Quale è il rapporto con Elena Biagini (autrice della postfazione a Luoghi amati)?
Elena e io siamo legate da un rapporto di lotta e amicizia molto forte che si è costituito nel tempo per una reciproco sguardo di riconoscimento e riconoscenza: io devo al suo L’emersione imprevista l’apertura di un mondo, per questo motivo ho chiesto a lei di raccontare me nella postfazione del mio libro.
Lo scorso aprile, inoltre, abbiamo preparato insieme un laboratorio di poesie al campo lesbico di Agape.
Pensi che ci sia la speranza di tornare ai luoghi amati dove non siamo mai tornate, alla fine?

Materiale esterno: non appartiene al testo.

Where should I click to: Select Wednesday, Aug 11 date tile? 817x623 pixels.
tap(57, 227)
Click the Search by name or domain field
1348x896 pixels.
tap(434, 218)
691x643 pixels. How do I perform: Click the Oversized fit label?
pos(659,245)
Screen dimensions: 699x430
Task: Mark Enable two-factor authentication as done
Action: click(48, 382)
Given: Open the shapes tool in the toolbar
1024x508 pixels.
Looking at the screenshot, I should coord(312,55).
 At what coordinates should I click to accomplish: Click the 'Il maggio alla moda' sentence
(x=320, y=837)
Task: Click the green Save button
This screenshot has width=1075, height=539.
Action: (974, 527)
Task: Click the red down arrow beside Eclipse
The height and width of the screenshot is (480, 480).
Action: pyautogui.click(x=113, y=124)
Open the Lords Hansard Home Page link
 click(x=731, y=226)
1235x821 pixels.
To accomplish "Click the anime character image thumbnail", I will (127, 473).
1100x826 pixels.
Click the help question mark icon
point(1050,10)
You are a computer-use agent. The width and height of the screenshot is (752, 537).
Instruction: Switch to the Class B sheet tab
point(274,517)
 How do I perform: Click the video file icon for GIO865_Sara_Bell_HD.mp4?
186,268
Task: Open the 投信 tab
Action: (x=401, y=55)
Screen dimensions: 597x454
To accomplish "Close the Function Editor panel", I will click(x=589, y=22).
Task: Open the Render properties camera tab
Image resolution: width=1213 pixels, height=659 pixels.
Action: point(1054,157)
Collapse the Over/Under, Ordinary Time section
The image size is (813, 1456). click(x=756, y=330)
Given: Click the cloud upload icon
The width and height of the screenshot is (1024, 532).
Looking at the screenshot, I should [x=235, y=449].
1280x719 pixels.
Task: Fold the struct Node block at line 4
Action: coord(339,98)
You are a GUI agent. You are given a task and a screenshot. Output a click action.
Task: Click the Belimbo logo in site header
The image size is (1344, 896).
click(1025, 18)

Io credo entrambe le cose: che non si possa tornare nei luoghi amati perché nel momento in cui vengono nominati l’esperienza è già finita e rientriamo nell’ambito della nostalgia, dalla quale di solito non si torna.
Ma credo anche che noi, poete e attiviste, abbiamo una responsabilità feroce nei confronti del mondo di creare continue utopie e quindi sì: «tremeranno ancora…».